**TASK INSTRUCTIONS:** Look through the data below. Show each line where the string "inicial" occurs.

Content starts

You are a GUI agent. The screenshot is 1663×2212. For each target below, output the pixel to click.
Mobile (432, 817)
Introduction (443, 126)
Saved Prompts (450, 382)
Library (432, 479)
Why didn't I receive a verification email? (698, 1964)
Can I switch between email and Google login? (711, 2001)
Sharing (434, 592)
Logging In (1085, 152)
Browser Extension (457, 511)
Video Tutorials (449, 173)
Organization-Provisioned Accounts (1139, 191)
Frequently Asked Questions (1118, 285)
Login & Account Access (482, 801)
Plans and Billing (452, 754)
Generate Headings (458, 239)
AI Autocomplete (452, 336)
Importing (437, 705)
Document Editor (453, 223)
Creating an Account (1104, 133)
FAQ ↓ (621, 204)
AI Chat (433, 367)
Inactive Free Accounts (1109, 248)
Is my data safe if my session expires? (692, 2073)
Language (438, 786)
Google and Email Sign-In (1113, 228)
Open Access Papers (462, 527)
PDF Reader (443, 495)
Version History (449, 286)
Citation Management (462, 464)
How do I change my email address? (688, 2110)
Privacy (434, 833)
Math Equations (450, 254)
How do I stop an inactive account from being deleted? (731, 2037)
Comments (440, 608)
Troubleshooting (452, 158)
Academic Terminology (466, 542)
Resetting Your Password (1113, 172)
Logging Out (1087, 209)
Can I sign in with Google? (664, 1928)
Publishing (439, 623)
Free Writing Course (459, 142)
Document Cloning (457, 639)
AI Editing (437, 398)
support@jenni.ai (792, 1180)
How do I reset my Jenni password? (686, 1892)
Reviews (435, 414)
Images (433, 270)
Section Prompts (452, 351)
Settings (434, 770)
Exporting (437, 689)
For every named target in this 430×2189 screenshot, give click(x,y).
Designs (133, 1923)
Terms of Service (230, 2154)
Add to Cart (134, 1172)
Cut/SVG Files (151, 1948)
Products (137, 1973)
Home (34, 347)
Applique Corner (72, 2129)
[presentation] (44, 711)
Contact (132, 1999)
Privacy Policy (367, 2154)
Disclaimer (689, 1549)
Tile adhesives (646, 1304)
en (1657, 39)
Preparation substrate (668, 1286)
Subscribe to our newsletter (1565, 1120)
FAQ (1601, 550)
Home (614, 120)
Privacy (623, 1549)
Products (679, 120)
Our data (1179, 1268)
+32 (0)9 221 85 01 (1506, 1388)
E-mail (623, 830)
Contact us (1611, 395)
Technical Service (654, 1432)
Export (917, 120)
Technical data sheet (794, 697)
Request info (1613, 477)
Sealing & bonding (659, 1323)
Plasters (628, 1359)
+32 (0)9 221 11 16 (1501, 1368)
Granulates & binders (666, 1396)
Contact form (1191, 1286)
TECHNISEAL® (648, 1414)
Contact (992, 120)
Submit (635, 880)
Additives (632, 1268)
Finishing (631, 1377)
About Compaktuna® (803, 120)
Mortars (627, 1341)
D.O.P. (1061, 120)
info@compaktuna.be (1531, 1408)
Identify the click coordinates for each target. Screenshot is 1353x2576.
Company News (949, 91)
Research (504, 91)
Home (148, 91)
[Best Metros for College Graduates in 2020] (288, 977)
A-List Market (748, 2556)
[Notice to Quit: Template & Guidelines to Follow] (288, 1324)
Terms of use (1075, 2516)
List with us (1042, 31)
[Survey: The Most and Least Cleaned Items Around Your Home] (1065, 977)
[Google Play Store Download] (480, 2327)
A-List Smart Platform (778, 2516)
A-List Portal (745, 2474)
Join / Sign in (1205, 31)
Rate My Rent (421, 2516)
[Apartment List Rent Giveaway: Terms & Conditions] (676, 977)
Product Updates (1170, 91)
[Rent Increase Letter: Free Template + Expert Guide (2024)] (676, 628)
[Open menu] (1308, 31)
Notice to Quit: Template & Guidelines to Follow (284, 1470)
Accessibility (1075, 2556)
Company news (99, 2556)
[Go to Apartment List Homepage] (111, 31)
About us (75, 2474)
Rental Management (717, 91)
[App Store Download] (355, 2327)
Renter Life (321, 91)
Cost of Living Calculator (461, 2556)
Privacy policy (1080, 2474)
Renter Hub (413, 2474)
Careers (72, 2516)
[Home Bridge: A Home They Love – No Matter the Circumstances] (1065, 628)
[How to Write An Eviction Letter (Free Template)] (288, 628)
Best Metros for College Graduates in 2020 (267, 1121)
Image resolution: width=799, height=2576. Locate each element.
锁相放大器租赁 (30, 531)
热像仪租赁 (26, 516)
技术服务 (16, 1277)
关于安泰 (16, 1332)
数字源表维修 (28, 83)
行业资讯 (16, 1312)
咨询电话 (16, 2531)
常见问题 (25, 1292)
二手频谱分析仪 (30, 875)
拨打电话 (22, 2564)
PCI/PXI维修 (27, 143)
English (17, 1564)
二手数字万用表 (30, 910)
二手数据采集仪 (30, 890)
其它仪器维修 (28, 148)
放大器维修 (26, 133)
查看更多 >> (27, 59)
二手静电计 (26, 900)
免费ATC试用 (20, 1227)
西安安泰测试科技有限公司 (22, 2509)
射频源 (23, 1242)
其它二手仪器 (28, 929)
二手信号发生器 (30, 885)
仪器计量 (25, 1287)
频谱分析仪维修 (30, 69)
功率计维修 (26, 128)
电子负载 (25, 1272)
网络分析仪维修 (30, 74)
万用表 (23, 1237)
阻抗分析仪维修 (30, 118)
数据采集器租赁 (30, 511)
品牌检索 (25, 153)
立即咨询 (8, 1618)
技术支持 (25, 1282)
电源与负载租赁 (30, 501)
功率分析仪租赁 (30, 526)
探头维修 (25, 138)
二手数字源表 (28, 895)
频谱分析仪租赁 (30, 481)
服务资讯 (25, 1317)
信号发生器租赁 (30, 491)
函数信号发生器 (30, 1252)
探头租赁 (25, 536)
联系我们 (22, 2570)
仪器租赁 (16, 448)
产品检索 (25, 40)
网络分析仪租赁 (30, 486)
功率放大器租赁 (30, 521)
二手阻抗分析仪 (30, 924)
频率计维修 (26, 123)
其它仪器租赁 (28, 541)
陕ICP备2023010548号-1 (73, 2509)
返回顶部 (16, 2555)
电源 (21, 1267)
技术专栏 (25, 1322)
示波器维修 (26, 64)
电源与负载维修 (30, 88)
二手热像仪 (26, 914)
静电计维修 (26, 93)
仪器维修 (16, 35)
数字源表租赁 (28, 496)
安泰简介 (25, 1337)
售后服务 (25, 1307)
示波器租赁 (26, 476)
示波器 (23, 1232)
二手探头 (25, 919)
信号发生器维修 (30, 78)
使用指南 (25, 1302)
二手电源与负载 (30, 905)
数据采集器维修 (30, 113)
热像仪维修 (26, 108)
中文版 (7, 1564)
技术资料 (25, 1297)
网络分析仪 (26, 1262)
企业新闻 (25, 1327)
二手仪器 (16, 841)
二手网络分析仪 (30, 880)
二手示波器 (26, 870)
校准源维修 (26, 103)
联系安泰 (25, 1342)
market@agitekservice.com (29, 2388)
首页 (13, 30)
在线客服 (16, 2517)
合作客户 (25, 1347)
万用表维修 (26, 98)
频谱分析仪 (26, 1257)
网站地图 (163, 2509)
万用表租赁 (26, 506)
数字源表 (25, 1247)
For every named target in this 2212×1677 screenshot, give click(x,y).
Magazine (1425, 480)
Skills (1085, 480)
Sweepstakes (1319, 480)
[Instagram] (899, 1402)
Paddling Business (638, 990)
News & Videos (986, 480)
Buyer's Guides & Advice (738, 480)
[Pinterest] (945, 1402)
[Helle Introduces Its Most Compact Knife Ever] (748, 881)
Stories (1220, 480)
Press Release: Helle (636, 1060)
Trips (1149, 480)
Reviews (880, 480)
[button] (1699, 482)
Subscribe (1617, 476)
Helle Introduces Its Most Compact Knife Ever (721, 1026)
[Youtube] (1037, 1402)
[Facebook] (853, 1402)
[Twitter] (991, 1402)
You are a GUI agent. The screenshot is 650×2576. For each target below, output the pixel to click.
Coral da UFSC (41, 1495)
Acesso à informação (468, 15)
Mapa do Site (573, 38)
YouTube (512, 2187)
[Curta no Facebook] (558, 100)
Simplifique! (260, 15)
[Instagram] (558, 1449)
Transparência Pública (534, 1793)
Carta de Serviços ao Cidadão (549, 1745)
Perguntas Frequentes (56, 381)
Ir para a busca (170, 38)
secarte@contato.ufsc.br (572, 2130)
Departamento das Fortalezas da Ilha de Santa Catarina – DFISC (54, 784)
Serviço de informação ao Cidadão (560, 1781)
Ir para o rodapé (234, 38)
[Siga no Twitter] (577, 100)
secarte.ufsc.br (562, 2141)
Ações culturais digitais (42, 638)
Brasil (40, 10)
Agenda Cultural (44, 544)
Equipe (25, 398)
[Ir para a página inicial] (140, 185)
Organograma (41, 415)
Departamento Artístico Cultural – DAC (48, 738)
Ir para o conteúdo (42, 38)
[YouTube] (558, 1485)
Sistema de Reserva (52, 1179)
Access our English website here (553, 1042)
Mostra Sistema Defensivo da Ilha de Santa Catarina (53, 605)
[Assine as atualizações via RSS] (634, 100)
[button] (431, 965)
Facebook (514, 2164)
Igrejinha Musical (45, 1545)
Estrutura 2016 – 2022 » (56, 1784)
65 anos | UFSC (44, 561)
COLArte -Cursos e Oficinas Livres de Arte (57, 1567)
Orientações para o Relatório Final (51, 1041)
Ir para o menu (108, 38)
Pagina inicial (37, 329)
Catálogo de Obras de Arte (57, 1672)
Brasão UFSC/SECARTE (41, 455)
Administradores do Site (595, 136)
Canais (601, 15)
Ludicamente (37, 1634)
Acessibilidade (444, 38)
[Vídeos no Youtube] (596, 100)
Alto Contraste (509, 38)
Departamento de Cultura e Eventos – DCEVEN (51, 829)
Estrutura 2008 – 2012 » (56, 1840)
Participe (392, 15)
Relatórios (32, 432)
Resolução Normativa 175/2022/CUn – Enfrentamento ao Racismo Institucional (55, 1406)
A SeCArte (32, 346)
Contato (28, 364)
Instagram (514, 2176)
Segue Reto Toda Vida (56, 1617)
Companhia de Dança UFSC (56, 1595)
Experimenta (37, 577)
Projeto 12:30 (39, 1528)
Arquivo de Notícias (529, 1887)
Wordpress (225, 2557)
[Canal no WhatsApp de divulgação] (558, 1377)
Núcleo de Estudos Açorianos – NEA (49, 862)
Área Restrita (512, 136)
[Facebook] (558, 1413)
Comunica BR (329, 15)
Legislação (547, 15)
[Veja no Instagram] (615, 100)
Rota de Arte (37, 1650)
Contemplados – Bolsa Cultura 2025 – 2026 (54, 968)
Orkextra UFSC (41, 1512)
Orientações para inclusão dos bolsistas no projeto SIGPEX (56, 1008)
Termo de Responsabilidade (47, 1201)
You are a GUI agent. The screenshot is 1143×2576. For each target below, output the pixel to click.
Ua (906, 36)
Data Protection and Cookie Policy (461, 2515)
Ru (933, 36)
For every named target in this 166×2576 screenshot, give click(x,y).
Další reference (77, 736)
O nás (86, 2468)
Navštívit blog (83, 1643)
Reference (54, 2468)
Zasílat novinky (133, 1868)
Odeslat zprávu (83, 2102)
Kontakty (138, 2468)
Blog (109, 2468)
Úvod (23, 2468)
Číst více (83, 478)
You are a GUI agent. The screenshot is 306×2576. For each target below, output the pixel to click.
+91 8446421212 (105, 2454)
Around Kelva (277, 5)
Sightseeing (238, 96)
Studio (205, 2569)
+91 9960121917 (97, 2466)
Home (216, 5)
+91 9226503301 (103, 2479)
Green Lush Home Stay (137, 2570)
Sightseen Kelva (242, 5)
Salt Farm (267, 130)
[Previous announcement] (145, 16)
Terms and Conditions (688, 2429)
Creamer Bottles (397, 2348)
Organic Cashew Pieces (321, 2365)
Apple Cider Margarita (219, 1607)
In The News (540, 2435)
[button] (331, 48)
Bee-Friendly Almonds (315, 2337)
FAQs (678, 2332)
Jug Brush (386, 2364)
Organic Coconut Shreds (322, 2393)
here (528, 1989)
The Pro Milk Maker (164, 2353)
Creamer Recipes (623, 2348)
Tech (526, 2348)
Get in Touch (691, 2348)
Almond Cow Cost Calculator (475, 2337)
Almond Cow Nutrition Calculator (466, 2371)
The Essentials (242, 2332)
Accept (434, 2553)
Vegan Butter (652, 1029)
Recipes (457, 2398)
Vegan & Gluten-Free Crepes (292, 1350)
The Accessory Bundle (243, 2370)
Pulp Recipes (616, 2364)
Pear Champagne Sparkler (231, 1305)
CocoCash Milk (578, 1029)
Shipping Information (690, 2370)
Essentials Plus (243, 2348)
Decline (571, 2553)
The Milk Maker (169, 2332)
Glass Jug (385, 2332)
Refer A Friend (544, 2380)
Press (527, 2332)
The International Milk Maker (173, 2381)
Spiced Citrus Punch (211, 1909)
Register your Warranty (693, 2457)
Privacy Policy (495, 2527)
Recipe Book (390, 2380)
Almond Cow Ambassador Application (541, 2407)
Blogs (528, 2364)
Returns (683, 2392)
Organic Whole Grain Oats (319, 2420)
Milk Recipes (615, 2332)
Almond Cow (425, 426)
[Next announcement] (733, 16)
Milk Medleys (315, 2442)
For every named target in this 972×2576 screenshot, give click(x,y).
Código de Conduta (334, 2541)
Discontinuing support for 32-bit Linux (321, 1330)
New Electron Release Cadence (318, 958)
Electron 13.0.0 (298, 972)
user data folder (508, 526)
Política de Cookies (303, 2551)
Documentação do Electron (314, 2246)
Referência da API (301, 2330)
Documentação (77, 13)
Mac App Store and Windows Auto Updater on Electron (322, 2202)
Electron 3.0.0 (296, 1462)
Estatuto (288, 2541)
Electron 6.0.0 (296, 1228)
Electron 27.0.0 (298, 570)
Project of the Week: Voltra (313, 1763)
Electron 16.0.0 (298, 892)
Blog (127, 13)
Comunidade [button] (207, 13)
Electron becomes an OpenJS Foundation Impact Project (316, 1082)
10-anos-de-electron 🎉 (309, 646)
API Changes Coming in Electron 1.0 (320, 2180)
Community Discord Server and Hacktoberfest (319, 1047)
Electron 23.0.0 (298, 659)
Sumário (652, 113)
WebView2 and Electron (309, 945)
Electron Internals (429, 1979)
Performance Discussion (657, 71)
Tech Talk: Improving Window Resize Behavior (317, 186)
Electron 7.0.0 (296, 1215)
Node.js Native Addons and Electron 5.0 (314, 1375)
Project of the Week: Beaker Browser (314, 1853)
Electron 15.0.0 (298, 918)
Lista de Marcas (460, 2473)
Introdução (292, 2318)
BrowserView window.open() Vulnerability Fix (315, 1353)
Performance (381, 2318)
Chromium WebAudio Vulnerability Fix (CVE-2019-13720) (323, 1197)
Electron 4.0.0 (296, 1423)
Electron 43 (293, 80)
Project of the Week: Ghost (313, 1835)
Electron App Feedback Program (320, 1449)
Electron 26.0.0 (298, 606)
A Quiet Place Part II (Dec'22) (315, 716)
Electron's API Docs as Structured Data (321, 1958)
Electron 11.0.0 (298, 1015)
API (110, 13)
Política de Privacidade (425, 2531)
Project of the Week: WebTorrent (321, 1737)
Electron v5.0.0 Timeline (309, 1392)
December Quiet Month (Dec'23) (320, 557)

Content ends

**RESPONSE TO THIS EXERCISE:**
[Ir para a página inicial] (140, 185)
Pagina inicial (37, 329)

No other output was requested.